Антонина всхлипнула, утерла нос передником.
— За грех убийства. Братик у меня был Яшенька. Кроткий, славный. Божие дите. А мальчишки все дразнили и колотили его за то, что он в их проказах не участвовал. Трусом обзывали. Они, как яблоки поспевать начнут, чисто грачи на деревьях сидят.
— Понятное дело. Я и сама по чужим садам лазала, — перебила ее Валентина. — И стекла в школе били, и сарай подожгли вредной Акулине, и белье могли с веревок сорвать да в грязь. Корову у Коркина хвостом к хвосту лошади привязали. Да чего там...проказа на проказе. Хулиганье сплошное. А Яшенька все с мамкой сидел. Вот они его однажды поймали и говорят: «Иди у Кисляковой огурцы сорви». Мешок дали. «А не нарвешь — мы тебе уши оборвем да накостыляем. Иди, не трусь». Яшенька и пополз по огороду, чтобы не быть трусом. А Петровна-то Кислякова у окна сидит. Видит Яшеньку-то. Он только огурец сорвал, а она уже бежит с кочергой. Ну, он деру. А она орет на всю деревню: «Ворюга проклятый!» А он-то, бедный... Ему и огурцы-то даром не нужны. Своих полно. Он-то битья мальчишек испугался. Во двор забег, а мамка- то наша выскочила из избы. Что за гром с соседского огорода? А Петровна ей и орет: «Тихоня-то твой вор поносный. Огурцы мои скрал». А маменька-то, Царство ей Небесное, схватила лучину от дранки. Изба-то дранкой крыта. Шиферов-то не было. Да этой лучиной и шлепнула его по голове. А в лучине-то гвоздь ржавый. Да как раз в ямочку, что в голове. В темечко. Яшенька упал, ножками задрыгал и затих.
— И что,убила?
Антонина опять всхлипнула и кивнула.
— Насмерть убила?
— Убила мать сыночка. Братика моего кроткого... За огурец. Свою надежу. Нас-то девок пятеро и один брат. Что там было... И суд был. Говорят, вот времена суровые были. Суровые. И жили впроголодь. Никаких «дошираков» в лавках не продавали, чтоб за три минуты суп был. Жидким щам рады были до смерти. Траву для коровушки по канавам серпом резали. Я режу, а Валюшка четырех годов на страже стоит. Чтоб никто не увидел. А поймают — отберут. И позор. И посадят. А все равно резали. Куда денешься. Корова — не наш брат, чтоб уговорить не есть вовсе... Да вы помните.

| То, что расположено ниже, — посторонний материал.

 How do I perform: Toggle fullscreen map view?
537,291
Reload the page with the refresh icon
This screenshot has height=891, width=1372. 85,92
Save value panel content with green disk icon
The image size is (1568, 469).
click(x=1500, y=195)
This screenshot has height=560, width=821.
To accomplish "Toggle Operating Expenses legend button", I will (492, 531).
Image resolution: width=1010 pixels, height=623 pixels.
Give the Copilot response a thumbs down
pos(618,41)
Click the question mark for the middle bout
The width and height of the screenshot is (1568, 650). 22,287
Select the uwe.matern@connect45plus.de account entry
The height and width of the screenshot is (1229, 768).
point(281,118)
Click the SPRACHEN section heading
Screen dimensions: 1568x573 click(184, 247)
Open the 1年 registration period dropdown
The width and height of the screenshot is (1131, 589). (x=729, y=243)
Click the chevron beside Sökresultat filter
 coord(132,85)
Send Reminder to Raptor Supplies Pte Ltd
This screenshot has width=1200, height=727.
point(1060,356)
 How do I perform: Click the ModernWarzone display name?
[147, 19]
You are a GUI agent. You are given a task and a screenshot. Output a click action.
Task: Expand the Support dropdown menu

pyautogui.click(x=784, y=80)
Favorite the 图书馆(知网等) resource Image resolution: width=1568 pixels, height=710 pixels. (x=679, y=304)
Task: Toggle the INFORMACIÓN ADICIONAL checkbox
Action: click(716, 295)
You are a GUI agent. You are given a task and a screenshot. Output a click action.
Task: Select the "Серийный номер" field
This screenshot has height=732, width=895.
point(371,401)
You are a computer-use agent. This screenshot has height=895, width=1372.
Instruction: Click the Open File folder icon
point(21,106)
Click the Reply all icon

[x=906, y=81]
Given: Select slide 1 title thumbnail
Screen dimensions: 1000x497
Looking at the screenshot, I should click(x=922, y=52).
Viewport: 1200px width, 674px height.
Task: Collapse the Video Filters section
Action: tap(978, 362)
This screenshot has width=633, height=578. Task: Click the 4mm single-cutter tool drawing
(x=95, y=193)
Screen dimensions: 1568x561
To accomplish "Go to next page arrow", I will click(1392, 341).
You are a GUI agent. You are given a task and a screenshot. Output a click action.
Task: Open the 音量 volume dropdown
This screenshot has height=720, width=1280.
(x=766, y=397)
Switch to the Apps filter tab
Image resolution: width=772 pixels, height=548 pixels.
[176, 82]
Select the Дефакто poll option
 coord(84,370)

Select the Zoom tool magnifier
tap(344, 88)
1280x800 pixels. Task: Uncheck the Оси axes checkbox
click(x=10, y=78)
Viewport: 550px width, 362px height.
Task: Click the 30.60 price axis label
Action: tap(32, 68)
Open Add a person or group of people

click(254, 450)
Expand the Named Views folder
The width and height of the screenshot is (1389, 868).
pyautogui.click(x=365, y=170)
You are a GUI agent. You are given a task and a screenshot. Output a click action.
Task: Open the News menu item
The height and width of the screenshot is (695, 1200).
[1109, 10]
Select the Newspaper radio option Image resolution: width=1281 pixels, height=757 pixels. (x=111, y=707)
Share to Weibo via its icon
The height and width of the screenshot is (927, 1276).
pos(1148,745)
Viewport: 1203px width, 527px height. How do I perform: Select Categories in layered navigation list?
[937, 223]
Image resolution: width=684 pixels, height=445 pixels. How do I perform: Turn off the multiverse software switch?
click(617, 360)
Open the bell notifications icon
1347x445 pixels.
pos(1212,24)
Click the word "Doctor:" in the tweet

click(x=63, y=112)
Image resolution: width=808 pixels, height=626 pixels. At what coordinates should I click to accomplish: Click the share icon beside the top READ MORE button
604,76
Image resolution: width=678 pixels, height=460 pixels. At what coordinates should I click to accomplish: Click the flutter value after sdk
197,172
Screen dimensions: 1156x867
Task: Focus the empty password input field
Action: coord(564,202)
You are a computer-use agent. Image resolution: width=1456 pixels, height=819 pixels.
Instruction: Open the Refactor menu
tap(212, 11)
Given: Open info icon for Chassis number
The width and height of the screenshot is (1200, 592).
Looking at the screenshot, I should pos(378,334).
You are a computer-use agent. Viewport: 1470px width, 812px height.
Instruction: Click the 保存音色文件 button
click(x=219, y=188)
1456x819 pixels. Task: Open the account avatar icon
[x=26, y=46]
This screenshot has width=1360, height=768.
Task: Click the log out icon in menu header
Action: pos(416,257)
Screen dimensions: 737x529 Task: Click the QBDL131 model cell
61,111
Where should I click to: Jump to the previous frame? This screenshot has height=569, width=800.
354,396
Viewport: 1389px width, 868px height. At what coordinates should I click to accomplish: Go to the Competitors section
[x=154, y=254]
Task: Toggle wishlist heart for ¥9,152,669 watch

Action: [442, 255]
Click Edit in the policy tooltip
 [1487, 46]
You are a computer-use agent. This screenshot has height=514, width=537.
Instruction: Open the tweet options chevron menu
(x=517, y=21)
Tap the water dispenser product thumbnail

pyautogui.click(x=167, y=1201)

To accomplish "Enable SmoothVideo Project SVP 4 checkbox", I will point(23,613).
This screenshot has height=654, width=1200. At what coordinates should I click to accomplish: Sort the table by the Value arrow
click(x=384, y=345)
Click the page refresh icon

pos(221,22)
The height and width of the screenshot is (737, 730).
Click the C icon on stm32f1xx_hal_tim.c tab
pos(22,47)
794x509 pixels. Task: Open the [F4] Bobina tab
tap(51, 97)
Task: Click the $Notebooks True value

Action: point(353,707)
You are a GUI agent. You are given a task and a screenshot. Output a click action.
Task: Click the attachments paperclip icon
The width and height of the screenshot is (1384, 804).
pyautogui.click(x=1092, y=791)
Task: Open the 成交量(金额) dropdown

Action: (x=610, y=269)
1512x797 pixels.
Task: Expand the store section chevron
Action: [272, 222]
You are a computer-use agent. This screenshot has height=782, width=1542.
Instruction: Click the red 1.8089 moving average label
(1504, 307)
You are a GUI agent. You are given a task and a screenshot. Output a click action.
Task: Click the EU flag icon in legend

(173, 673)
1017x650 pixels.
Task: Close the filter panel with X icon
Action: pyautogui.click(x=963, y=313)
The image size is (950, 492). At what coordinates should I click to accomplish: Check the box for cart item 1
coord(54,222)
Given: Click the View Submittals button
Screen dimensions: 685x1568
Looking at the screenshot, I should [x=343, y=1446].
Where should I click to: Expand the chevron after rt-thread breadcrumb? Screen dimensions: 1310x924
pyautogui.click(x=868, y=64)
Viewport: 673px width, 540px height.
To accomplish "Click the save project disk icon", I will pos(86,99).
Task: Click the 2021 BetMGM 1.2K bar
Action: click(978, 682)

— Чего не помнить. У меня самой мать на три года посадили за траву — колхозное добро, — поддакнула Валентина. — Ну, дальше-то что? Не тяни.
— Так вот, со всем своим суровством, судья мать- го отпустил, да еще и тайно ей потом денег сунул на похороны. А мальчишек-то, что подбили Яшеньку, наказал. Самых заводил главных в колонию для малолеток. А маменька... Суд человеческий одно. А она сама себя крепко осудила. Ела потом по куску хлеба в день да водицы кружечку. И так целый год. В чем только душа держалась. Работы-то с пятерыми! Мы, конечно, помогали. А все одно — только поворачивайся. И в колхозе, и дома. А потом свалилась она. Язва пошла — чуть не померла. Истощение — довела себя. Определили ей инвалидность. Так вот тогда она и придумала себе чемодан. Нагрузила камнями и повсюду с ним. Это с язвой-то. А еще придумала себе тайные подвиги: по ночам общественные работы делала. Мосту нас провалился. Так она и починила. Откуда силы! Да как она бревна-то достала. Явно из леса. Ведь и посадить могли. Это потом мы узнали: ей Сашка-дурачок помогал. У него силища была аховая. Когда электричество тянули, мужики столбы носили. Один столб вшестером. А Сашка взваливал на плечо столб да версту без передыху один нес. Он и помогал. Она и вдовам втайне помочь творила. Иной раз по неделе дома не было — все чего-то людям делала. Еще спала в поле. Прямо на земле. А дома — не знаю, спала ли. Всю ночь лампада горела да головой об пол бухалась. Да плач слышен: «Господи, прости окаянную!»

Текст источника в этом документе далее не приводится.